SUPPLIED TEXT:
+++
Unlike small molecules, macromolecules (proteins, nucleic acids and pathogens) require specific mechanisms to enter cells, such as receptor-mediated endocytosis, micropinocytosis and so on. The research in Laboratory of Macromolecule Drug Delivery (LMDD) is focused on 1) understanding the mechanisms of cellular uptake of macromolecules and 2) developing next-generation delivery technologies.
1. Dissection of mechanisms of macromolecule internalization
In order to understand the key molecules mediating the internalization of macromolecules, we constructed focused CRISPR/Cas9 sgRNA library targeting to surface protein (surfaceome library). Compared with genome-wide CRISPR sgRNA library, the surfaceome library does not contain gene targets that may interfere with the screen process (tumor suppressor genes etc.), thereby dramatically increasing the screening efficiency. Using this library, we have successfully identified host surface proteins that mediated Zika virus infection. We plan to use these focused libraries to understand the internalization mechanisms of macromolecules such as exosome and toxic proteins.
2. Precision genome editing using anti-CRISPR peptides and small molecules
CRISPR/Cas9 is often associated with unwanted off-target gene editing. One major cause of these off-target activity is the accumulated Cas9 nuclease and sgRNA inside cells. Inhibition of the excess CRISPR/Cas9 activity can be a feasible route for improving the genome editing fidelity. Using our house-made EGFP reporter cell line, we have identified lead peptides and small molecules that can suppress CRISPR/Cas9 activity.
3. Zinc finger protein (ZFP)-mediated macromolecule delivery system
Zinc finger protein is the most abundant transcription factors in human. From our previous studies, we have discovered that ZFP can be used as an efficient delivery tool to transport macromolecule cargos such as proteins and nucleic acids into mammalian cells. We have demonstrated that ZFP can mediate efficient delivery of botulinum neurotoxins, superoxide dismutase and targeted nucleases. These delivery technologies have been patented and licensed to biotech startup companies.
+++
RECORDED DATA:

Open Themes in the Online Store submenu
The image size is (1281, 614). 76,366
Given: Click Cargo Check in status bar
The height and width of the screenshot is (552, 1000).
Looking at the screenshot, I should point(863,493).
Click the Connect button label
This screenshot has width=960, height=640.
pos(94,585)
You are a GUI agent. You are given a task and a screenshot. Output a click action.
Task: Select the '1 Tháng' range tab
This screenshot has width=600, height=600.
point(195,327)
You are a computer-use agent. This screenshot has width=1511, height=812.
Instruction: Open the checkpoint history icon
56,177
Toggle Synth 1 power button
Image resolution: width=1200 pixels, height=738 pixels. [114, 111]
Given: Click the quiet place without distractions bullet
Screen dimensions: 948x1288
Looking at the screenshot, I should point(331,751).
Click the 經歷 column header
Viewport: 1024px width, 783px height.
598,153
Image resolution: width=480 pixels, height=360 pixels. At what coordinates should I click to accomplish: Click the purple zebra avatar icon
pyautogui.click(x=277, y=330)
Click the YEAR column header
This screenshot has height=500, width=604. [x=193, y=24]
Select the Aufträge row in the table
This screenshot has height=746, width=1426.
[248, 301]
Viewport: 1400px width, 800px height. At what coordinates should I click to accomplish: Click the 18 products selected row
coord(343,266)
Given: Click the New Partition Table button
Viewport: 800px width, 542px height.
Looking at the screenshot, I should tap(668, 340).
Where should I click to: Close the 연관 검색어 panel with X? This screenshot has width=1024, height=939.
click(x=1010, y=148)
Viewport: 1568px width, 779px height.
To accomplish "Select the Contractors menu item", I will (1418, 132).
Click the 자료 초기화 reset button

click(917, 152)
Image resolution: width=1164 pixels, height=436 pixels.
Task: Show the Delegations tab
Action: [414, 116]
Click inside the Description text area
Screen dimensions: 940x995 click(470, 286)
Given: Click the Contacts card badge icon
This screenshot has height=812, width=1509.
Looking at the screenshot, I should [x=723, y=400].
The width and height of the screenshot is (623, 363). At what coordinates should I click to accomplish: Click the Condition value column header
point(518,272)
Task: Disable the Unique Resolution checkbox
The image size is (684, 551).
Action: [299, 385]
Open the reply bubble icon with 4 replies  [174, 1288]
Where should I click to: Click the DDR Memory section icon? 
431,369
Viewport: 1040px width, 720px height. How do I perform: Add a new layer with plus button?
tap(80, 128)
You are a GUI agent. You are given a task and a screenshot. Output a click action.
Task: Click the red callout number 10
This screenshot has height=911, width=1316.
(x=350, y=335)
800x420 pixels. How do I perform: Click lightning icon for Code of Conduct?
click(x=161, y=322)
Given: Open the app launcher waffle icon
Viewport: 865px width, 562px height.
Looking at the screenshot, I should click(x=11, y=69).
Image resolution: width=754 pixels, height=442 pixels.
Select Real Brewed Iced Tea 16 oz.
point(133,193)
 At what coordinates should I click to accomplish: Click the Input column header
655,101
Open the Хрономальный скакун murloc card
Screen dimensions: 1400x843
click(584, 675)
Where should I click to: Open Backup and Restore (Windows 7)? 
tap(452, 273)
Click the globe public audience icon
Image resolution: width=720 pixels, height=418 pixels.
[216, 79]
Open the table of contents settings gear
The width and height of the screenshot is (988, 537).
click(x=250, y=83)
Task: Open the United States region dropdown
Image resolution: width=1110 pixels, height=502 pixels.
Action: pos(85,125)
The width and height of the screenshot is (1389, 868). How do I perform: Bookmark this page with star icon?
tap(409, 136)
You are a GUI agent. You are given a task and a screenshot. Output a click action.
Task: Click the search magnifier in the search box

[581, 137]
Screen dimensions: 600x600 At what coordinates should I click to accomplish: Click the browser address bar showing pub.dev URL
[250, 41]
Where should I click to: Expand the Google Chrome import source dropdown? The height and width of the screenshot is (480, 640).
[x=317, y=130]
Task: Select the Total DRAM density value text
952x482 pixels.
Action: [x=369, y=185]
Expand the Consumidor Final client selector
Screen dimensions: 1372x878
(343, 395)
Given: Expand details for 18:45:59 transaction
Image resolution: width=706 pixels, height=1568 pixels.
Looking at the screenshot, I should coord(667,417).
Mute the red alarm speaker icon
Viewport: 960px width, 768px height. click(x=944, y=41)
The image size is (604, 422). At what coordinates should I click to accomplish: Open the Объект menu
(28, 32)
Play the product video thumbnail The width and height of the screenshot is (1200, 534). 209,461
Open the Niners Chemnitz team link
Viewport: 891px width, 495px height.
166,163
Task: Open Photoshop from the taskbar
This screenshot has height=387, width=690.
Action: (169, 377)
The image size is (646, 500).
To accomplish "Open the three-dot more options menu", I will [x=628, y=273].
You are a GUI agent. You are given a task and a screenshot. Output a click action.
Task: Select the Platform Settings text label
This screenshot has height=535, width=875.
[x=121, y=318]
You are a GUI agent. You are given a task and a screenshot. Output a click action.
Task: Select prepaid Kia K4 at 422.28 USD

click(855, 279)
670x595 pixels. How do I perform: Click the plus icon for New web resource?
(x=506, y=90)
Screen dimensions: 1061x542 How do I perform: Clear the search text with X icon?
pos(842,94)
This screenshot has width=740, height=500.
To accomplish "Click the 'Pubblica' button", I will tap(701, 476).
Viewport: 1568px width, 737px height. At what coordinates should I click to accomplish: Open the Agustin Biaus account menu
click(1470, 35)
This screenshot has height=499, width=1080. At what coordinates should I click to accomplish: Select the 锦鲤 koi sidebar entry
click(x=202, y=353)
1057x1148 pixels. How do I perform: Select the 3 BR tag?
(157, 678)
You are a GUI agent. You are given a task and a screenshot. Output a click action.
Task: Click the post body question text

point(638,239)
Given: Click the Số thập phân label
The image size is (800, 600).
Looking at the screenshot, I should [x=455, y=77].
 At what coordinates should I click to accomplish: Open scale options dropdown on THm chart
+++
THE TASK:
Do these statements agree with the lab research text above? Answer yes or no for each and quote the deciding words. 1. The surfaceome library was used to identify host surface proteins that mediated Zika virus infection. 2. The surfaceome library includes tumor suppressor genes as targets. 3. The ZFP delivery technologies have been patented.

OUTPUT OF THE EXERCISE:
1. Yes: "Using this library, we have successfully identified host surface proteins that mediated Zika virus infection."
2. No: "the surfaceome library does not contain gene targets that may interfere with the screen process (tumor suppressor genes etc.)"
3. Yes: "These delivery technologies have been patented and licensed to biotech startup companies."